Work to do: Format the lines below as a JSON list of strings with one string per line, omitting blank lines.

Data to use:
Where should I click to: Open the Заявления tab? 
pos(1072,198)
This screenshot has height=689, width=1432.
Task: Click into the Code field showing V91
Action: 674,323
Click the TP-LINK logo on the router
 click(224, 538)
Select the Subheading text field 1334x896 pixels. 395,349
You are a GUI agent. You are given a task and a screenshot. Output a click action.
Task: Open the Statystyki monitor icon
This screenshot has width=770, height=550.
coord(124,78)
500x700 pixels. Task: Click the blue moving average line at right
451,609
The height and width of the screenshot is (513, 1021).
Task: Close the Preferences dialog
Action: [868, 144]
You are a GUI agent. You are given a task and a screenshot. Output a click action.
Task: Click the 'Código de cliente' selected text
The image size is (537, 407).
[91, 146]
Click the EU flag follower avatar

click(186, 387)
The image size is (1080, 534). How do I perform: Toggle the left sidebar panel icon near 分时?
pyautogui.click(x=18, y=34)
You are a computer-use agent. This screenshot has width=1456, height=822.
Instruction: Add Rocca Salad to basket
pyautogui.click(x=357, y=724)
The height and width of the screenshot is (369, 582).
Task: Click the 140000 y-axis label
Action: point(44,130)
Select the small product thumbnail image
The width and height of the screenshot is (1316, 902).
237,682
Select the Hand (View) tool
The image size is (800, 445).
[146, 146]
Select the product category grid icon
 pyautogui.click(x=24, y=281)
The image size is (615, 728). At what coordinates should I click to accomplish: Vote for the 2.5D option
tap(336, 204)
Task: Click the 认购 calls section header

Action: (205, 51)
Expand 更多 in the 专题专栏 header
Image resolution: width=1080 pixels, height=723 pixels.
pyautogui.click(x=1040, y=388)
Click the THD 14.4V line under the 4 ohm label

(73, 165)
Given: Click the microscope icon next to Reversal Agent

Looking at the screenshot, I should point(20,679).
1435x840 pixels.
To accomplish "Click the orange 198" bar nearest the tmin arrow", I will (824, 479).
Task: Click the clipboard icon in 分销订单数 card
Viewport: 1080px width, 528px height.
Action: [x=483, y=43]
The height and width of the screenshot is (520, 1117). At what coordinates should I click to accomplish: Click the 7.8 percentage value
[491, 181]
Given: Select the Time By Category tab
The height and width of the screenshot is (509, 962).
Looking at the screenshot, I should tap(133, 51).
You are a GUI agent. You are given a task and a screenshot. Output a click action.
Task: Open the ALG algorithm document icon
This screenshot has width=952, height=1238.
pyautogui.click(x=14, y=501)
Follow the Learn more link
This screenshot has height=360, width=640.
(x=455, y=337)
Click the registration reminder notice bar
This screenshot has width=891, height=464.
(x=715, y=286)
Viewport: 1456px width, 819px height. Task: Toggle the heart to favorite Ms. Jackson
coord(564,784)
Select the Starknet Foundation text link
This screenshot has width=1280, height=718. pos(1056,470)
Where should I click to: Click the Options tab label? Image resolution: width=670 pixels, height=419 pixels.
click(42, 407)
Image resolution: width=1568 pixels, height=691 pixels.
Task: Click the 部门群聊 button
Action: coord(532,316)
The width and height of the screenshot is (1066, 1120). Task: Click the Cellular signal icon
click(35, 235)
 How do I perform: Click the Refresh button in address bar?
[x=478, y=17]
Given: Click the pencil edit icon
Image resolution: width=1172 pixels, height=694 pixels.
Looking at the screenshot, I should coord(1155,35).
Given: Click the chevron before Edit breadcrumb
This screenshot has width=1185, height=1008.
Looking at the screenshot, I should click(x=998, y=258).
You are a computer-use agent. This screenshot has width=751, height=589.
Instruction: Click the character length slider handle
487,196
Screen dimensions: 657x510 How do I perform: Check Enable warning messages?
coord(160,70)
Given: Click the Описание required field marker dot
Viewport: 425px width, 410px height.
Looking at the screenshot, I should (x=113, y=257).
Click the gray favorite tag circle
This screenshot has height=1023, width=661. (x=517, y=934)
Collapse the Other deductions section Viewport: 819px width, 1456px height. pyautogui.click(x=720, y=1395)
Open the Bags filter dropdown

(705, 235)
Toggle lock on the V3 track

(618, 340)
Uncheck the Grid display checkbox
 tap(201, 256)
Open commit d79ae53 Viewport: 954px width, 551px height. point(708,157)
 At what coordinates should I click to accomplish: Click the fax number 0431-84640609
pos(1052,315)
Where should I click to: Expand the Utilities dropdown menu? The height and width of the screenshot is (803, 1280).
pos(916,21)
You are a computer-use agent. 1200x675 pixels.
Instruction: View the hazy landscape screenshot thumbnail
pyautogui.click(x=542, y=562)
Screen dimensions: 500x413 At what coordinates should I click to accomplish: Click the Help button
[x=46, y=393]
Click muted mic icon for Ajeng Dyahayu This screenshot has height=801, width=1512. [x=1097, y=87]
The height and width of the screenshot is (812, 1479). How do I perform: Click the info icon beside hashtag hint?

Answer:
[
  "Where should I click to: Open the Заявления tab? ",
  "pos(1072,198)",
  "This screenshot has height=689, width=1432.",
  "Task: Click into the Code field showing V91",
  "Action: 674,323",
  "Click the TP-LINK logo on the router",
  " click(224, 538)",
  "Select the Subheading text field 1334x896 pixels. 395,349",
  "You are a GUI agent. You are given a task and a screenshot. Output a click action.",
  "Task: Open the Statystyki monitor icon",
  "This screenshot has width=770, height=550.",
  "coord(124,78)",
  "500x700 pixels. Task: Click the blue moving average line at right",
  "451,609",
  "The height and width of the screenshot is (513, 1021).",
  "Task: Close the Preferences dialog",
  "Action: [868, 144]",
  "You are a GUI agent. You are given a task and a screenshot. Output a click action.",
  "Task: Click the 'Código de cliente' selected text",
  "The image size is (537, 407).",
  "[91, 146]",
  "Click the EU flag follower avatar",
  "click(186, 387)",
  "The image size is (1080, 534). How do I perform: Toggle the left sidebar panel icon near 分时?",
  "pyautogui.click(x=18, y=34)",
  "You are a computer-use agent. This screenshot has width=1456, height=822.",
  "Instruction: Add Rocca Salad to basket",
  "pyautogui.click(x=357, y=724)",
  "The height and width of the screenshot is (369, 582).",
  "Task: Click the 140000 y-axis label",
  "Action: point(44,130)",
  "Select the small product thumbnail image",
  "The width and height of the screenshot is (1316, 902).",
  "237,682",
  "Select the Hand (View) tool",
  "The image size is (800, 445).",
  "[146, 146]",
  "Select the product category grid icon",
  " pyautogui.click(x=24, y=281)",
  "The image size is (615, 728). At what coordinates should I click to accomplish: Vote for the 2.5D option",
  "tap(336, 204)",
  "Task: Click the 认购 calls section header",
  "Action: (205, 51)",
  "Expand 更多 in the 专题专栏 header",
  "Image resolution: width=1080 pixels, height=723 pixels.",
  "pyautogui.click(x=1040, y=388)",
  "Click the THD 14.4V line under the 4 ohm label",
  "(73, 165)",
  "Given: Click the microscope icon next to Reversal Agent",
  "Looking at the screenshot, I should point(20,679).",
  "1435x840 pixels.",
  "To accomplish \"Click the orange 198\" bar nearest the tmin arrow\", I will (824, 479).",
  "Task: Click the clipboard icon in 分销订单数 card",
  "Viewport: 1080px width, 528px height.",
  "Action: [x=483, y=43]",
  "The height and width of the screenshot is (520, 1117). At what coordinates should I click to accomplish: Click the 7.8 percentage value",
  "[491, 181]",
  "Given: Select the Time By Category tab",
  "The height and width of the screenshot is (509, 962).",
  "Looking at the screenshot, I should tap(133, 51).",
  "You are a GUI agent. You are given a task and a screenshot. Output a click action.",
  "Task: Open the ALG algorithm document icon",
  "This screenshot has width=952, height=1238.",
  "pyautogui.click(x=14, y=501)",
  "Follow the Learn more link",
  "This screenshot has height=360, width=640.",
  "(x=455, y=337)",
  "Click the registration reminder notice bar",
  "This screenshot has width=891, height=464.",
  "(x=715, y=286)",
  "Viewport: 1456px width, 819px height. Task: Toggle the heart to favorite Ms. Jackson",
  "coord(564,784)",
  "Select the Starknet Foundation text link",
  "This screenshot has width=1280, height=718. pos(1056,470)",
  "Where should I click to: Click the Options tab label? Image resolution: width=670 pixels, height=419 pixels.",
  "click(42, 407)",
  "Image resolution: width=1568 pixels, height=691 pixels.",
  "Task: Click the 部门群聊 button",
  "Action: coord(532,316)",
  "The width and height of the screenshot is (1066, 1120). Task: Click the Cellular signal icon",
  "click(35, 235)",
  " How do I perform: Click the Refresh button in address bar?",
  "[x=478, y=17]",
  "Given: Click the pencil edit icon",
  "Image resolution: width=1172 pixels, height=694 pixels.",
  "Looking at the screenshot, I should coord(1155,35).",
  "Given: Click the chevron before Edit breadcrumb",
  "This screenshot has width=1185, height=1008.",
  "Looking at the screenshot, I should click(x=998, y=258).",
  "You are a computer-use agent. This screenshot has width=751, height=589.",
  "Instruction: Click the character length slider handle",
  "487,196",
  "Screen dimensions: 657x510 How do I perform: Check Enable warning messages?",
  "coord(160,70)",
  "Given: Click the Описание required field marker dot",
  "Viewport: 425px width, 410px height.",
  "Looking at the screenshot, I should (x=113, y=257).",
  "Click the gray favorite tag circle",
  "This screenshot has height=1023, width=661. (x=517, y=934)",
  "Collapse the Other deductions section Viewport: 819px width, 1456px height. pyautogui.click(x=720, y=1395)",
  "Open the Bags filter dropdown",
  "(705, 235)",
  "Toggle lock on the V3 track",
  "(618, 340)",
  "Uncheck the Grid display checkbox",
  " tap(201, 256)",
  "Open commit d79ae53 Viewport: 954px width, 551px height. point(708,157)",
  " At what coordinates should I click to accomplish: Click the fax number 0431-84640609",
  "pos(1052,315)",
  "Where should I click to: Expand the Utilities dropdown menu? The height and width of the screenshot is (803, 1280).",
  "pos(916,21)",
  "You are a computer-use agent. 1200x675 pixels.",
  "Instruction: View the hazy landscape screenshot thumbnail",
  "pyautogui.click(x=542, y=562)",
  "Screen dimensions: 500x413 At what coordinates should I click to accomplish: Click the Help button",
  "[x=46, y=393]",
  "Click muted mic icon for Ajeng Dyahayu This screenshot has height=801, width=1512. [x=1097, y=87]",
  "The height and width of the screenshot is (812, 1479). How do I perform: Click the info icon beside hashtag hint?"
]